I have a background in aerospace engineering, and everything I learned about the design of the Mooney impressed me. Hands-down the most efficient 4-seater out there. And the hydraulic flaps and mechanical gear are almost foolproof. (Unless the fool is in the left seat. Anybody else ever cross their seat belt with the passenger seat and not be able to get the gear up?)

I looked at a couple of Mooneys on my own, and mostly learned that people LIE when selling aircraft. So I enlisted the services of Tony Settember, the broker at foothill aircraft. I told him I was looking for mechanically sound, a good panel adequate for IFR, and I didn't care too much what the interior or paint looked like. We flew up to Gnoss field in Novato to check out 869-er. We flew her, had the mechanics on the field check some things while Tony helped me look at some others, talked to the previous owner and the mechanic who did the last annual, and within a couple hours had made the deal.
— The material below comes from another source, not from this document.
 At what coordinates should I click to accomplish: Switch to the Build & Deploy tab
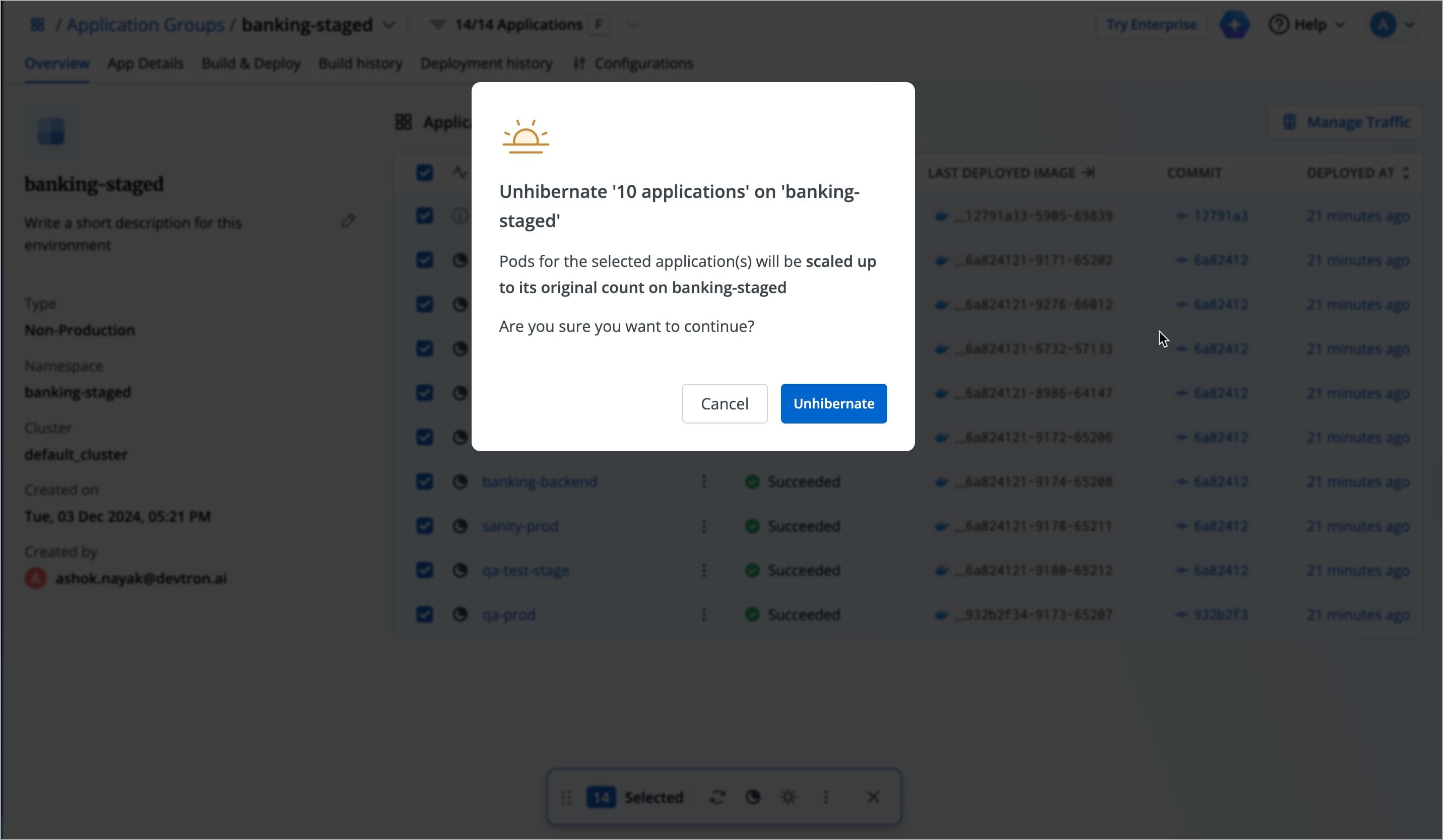click(x=251, y=63)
Tony felt that he had done so little for his commission; he gave me most of my check-out instruction in the Mooney for free. In fact, when the ferry pilots brought my Mooney down to Cable, my first 7 hours of instruction was Tony and I taking them back to Novato. The first landing I ever made in the Mooney left seat was at Harris Ranch on the way up there.

869-er had a really nice interior already. But I have the second ugliest paint in the group. (When Dale gets his plane painted, I'll be back in first place) One of the first things people notice about my plane is the different color on the lower cowl. There's a story behind that.

I had a real problem with landing lights going out. It turned out that my motor mounts were sagging, and the baffling around the alternator was crushing into the landing light bracket. While the cowl was off to replace the mounts, a friend and I worked at repairing the socket; riveting in sheet metal, bondo-ing and sanding. While the paint was drying in the now "good-as-new" socket on the ground behind my hangar, someone drove up and parked on top of it. I will never forget the feeling when I heard the sound of brakes followed by a distinctive crunch. Fortunately, LoPresti had taken a lower cowl off of a plane that was getting their super-duper 201 cowl, and they sold it to me for $1000. And it already had the LASAR cowl closures that I had wanted to install anyway.

I now have well over 500 hours in the Mooney in less than three years, and have taken it to the east coast in North Carolina. This trip included a religious pilgrimage to Kitty Hawk. And I made the trip back from North Carolina in one day of flying. (15 hours Hobbs time) Some day I'll get a few more mods for her, then I'll get 869-er painted. But what I really care about is flying the plane, not what it looks like. And Mooneys really fly!